Palmerston dog owner April Burbur faces Supreme Court over ‘savage’ mauling of Rhonda Matthews
An 11-year-old American bulldog Mastiff cross who ripped the arms off a 60-year-old woman in Palmerston has been compared to a fatal crocodile attack.
Police & Courts
Don't miss out on the headlines from Police & Courts. Followed categories will be added to My News.
A 60-year-old woman whose arms were “torn off” in a savage animal attack wept before the dog’s owner, telling the Palmerston mother: “I forgive you”.
Rhonda Matthews was left alone in a stranger’s house when she was viciously attacked by an 11-year-old American bulldog Mastiff cross in the early hours of Sunday, April 9, 2022.
Ms Matthews was discovered bloodied on the ground as an “unrestrained, uncontained” savage dog roamed the Palmerston backyard.
Due to the severity of the mauling, both of her arms were amputated from above the elbow.

Rows from a screen-grounding dataset
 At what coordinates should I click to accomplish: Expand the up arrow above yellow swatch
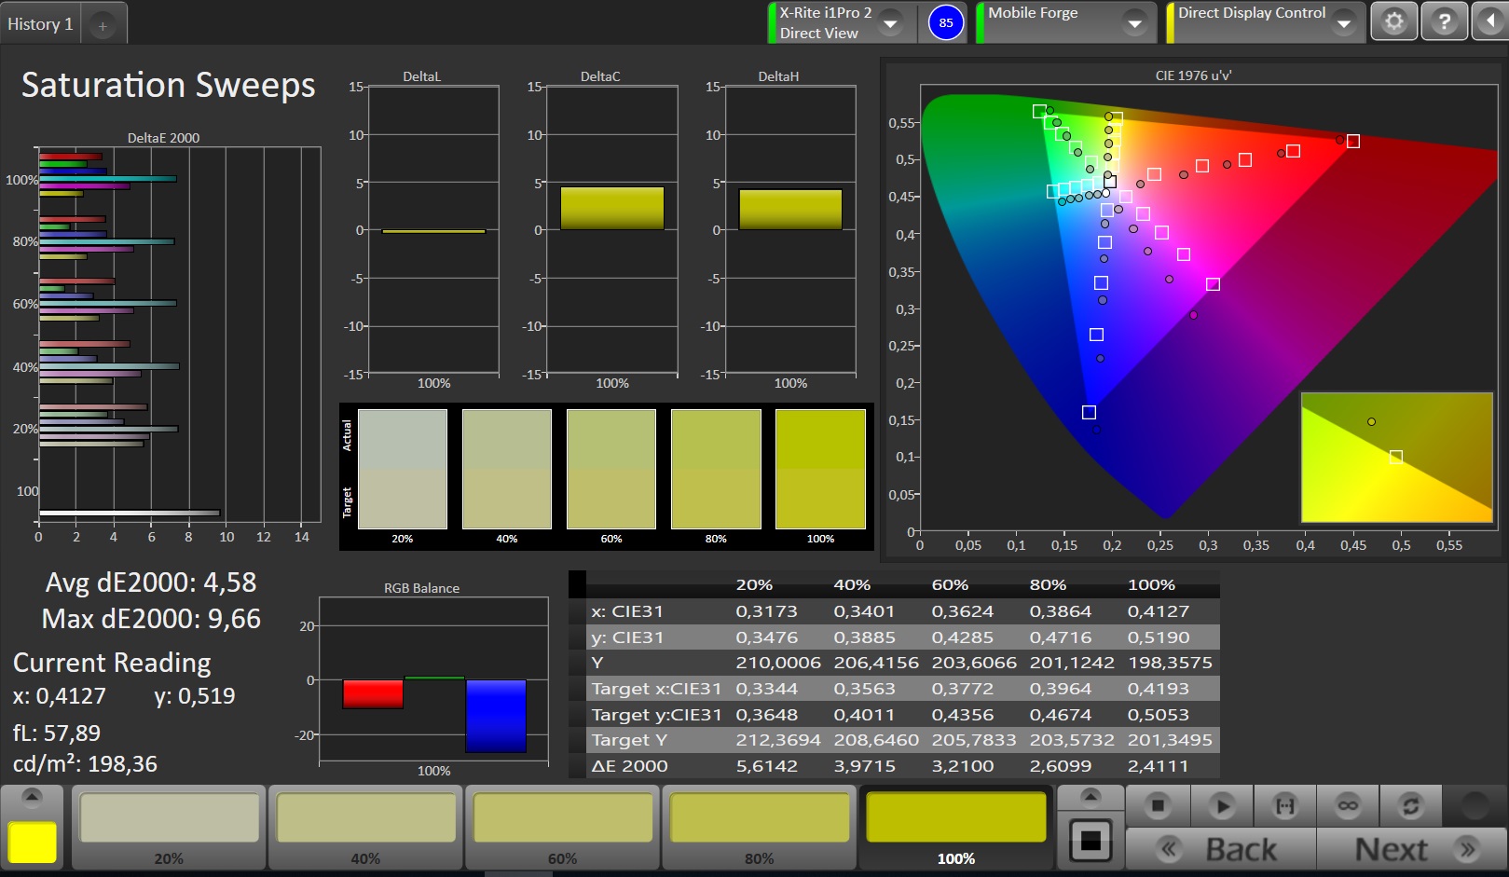coord(32,796)
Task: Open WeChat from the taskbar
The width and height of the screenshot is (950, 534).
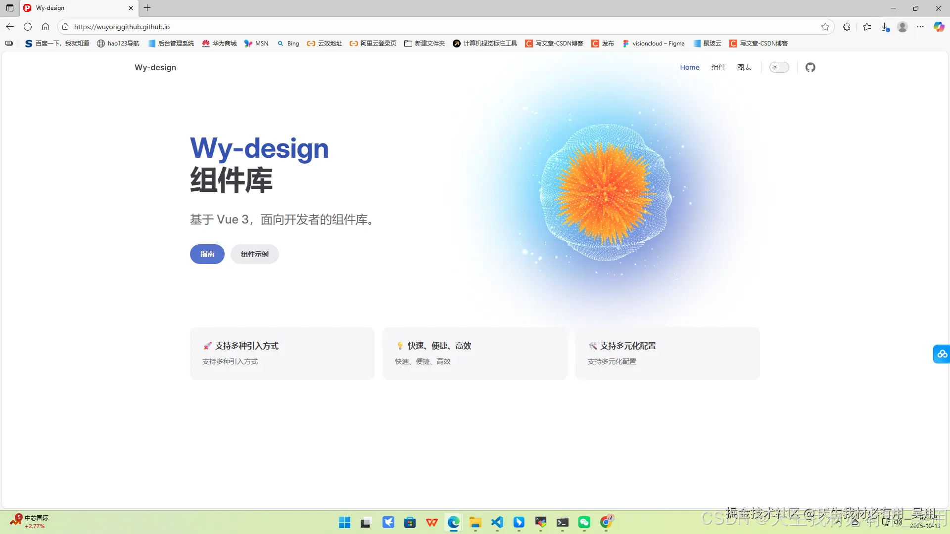Action: (584, 522)
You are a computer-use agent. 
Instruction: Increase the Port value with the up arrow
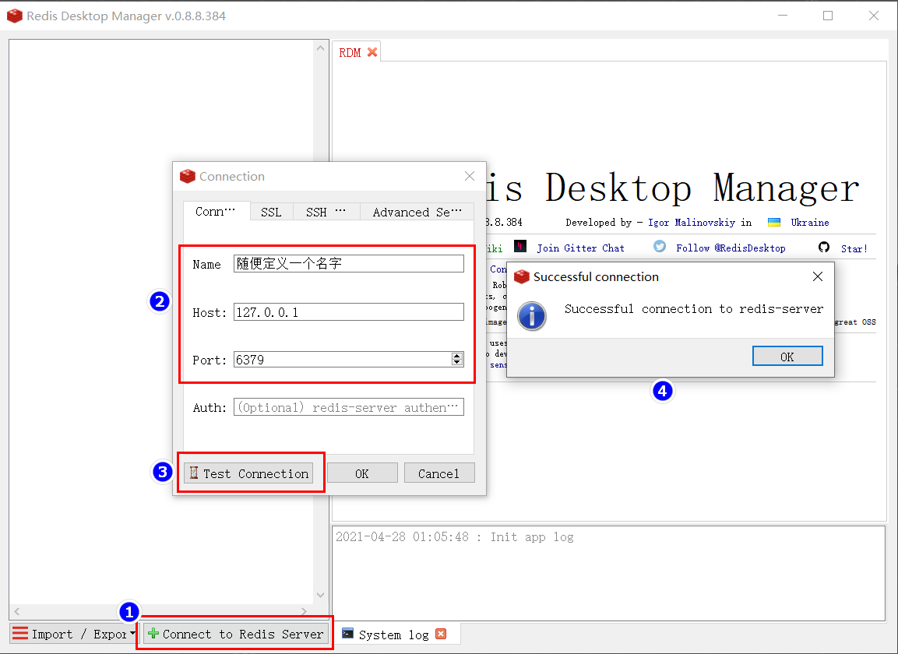coord(456,355)
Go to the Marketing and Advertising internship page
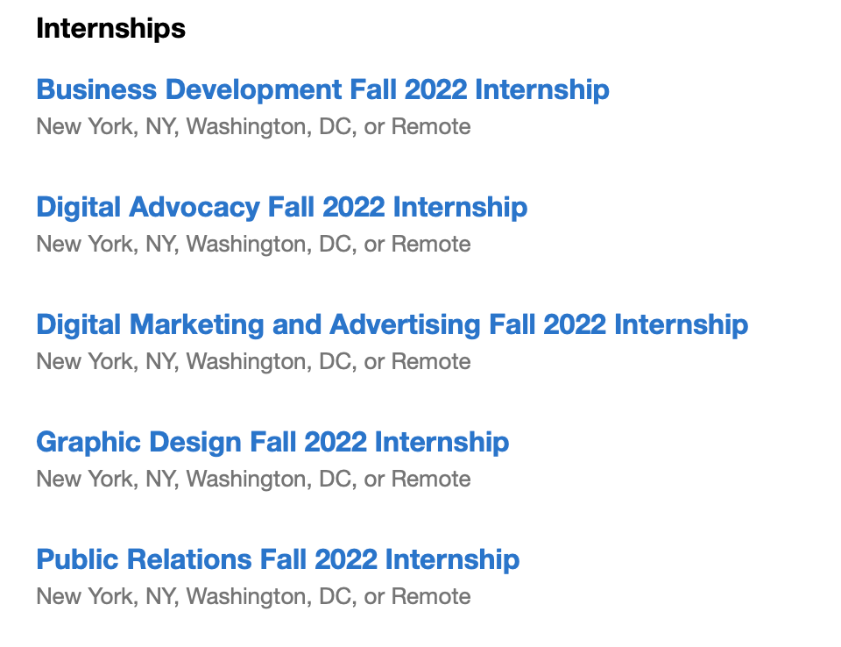 pyautogui.click(x=392, y=324)
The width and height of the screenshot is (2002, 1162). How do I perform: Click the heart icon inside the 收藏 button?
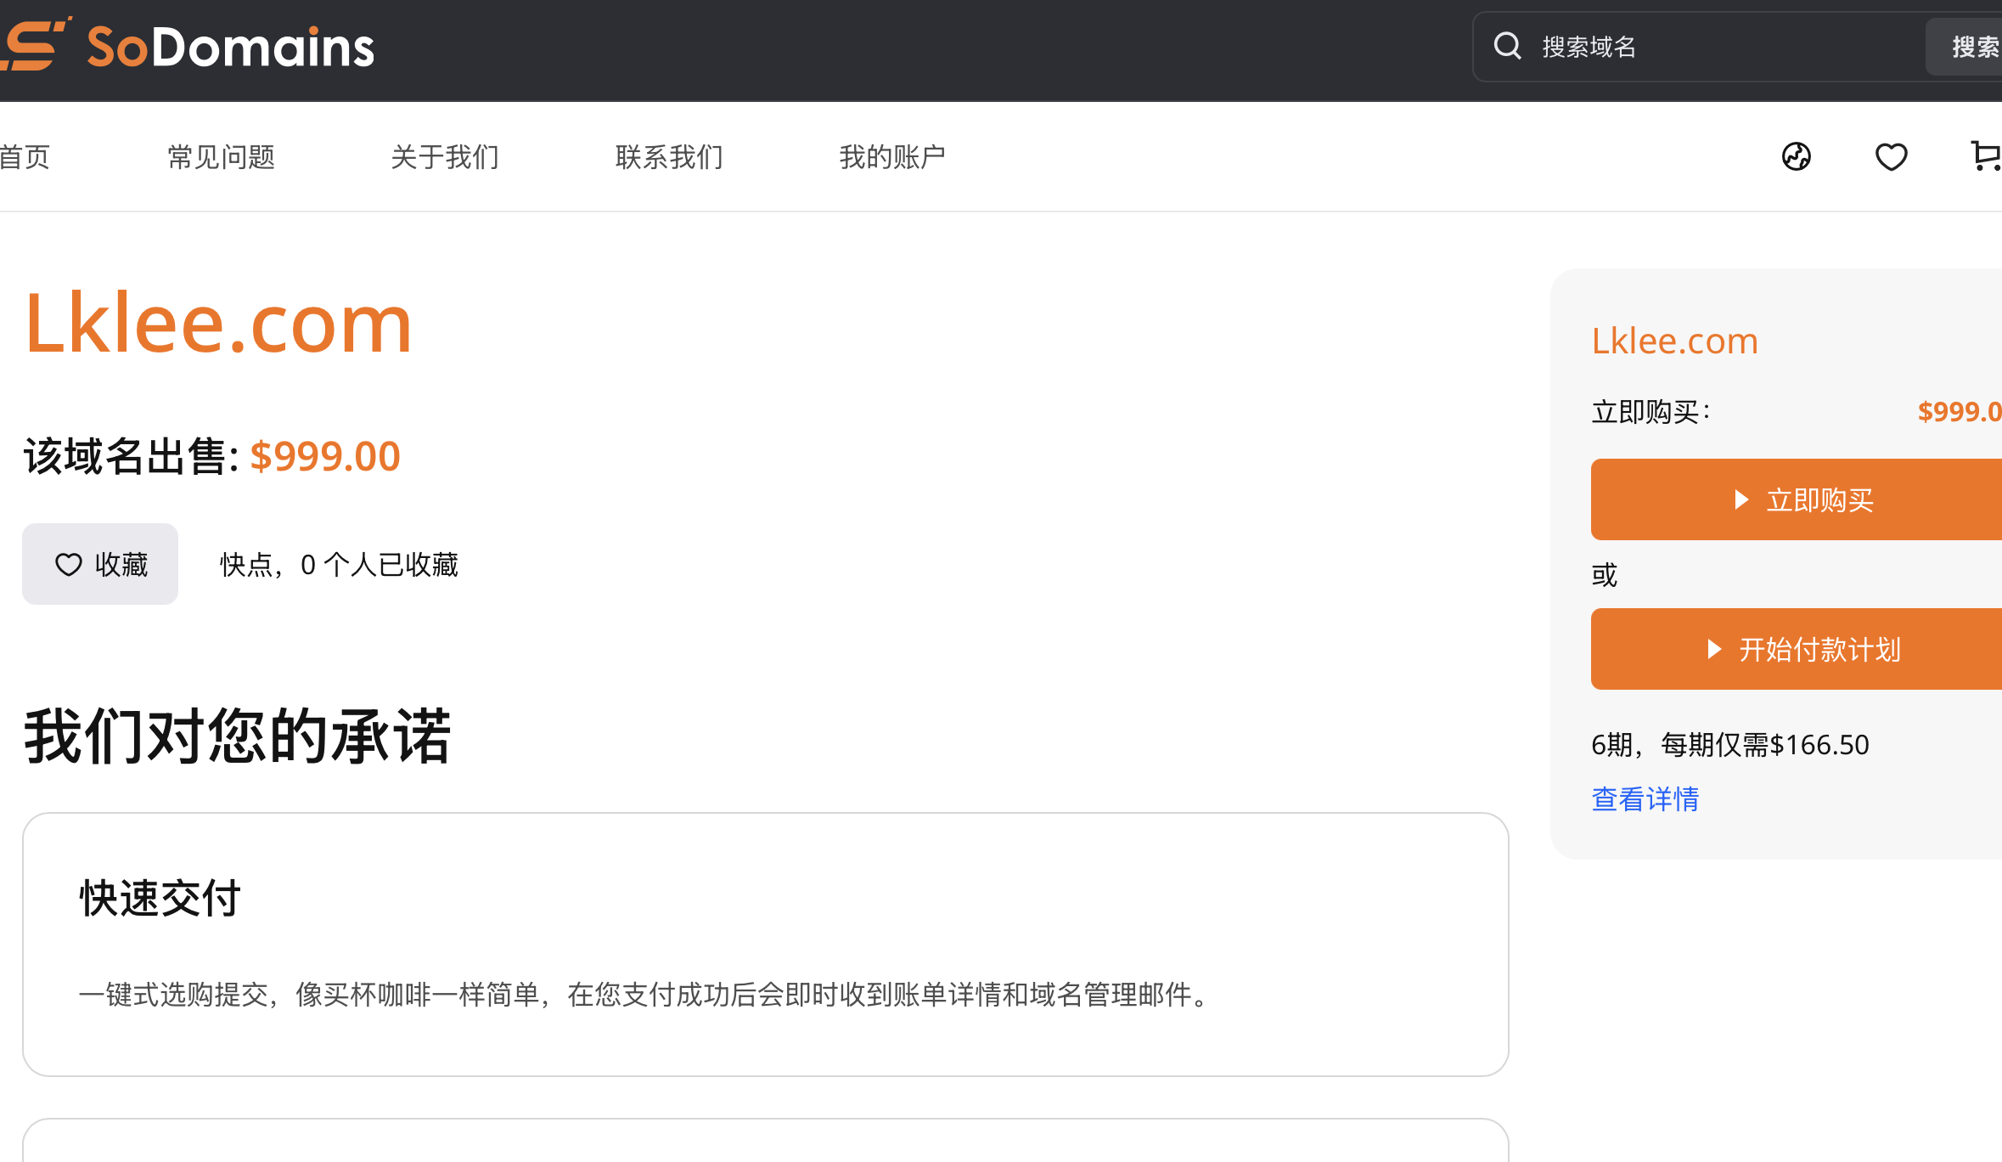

What this exercise asks:
**A)** According to the dog-attack article, when did the attack on Rhonda Matthews happen?
**B)** Write the next part of the dog-attack article, picking up after its last sentence.
The rows have nothing to do with what is asked here.

Task results:
**A)** In the early hours of Sunday, April 9, 2022.

**B)**
The dog’s owner April Burbur was found guilty of negligently causing serious harm by a Supreme Court jury on November 25.
Yet in Bubur’s sentencing hearing on Tuesday, Ms Matthews told the Supreme Court that she did not want the Palmerston mother-of-five to go to jail over that horrific event.
In her victim impact statement, Ms Matthews said she reunited with Burbur more than a year after the savage dog mauling.
“April started crying when she saw me, she hugged me and kept crying,” Ms Matthews said
“She told me she was sorry. We cried together.
“I told her ‘I forgive you’.”
Bubur’s defence barrister Joshua Bach told the court that the Palmerston mother did not foresee that the danger posed to the sleeping stranger in her house by Wilfred, who was restrained — albeit “inadequately” — in the backyard.
Mr Bach said the 34-year-old had sought counselling as she continued to be haunted by the trauma and remorse from that night.
It is understood this is the first time a dangerous dog owner has been found criminally liable for negligence for a mauling in the Territory.
In his sentencing submission, Mr Bach compared the dog attack with a fatal crocodile attack in Kakadu National Park in October 2002.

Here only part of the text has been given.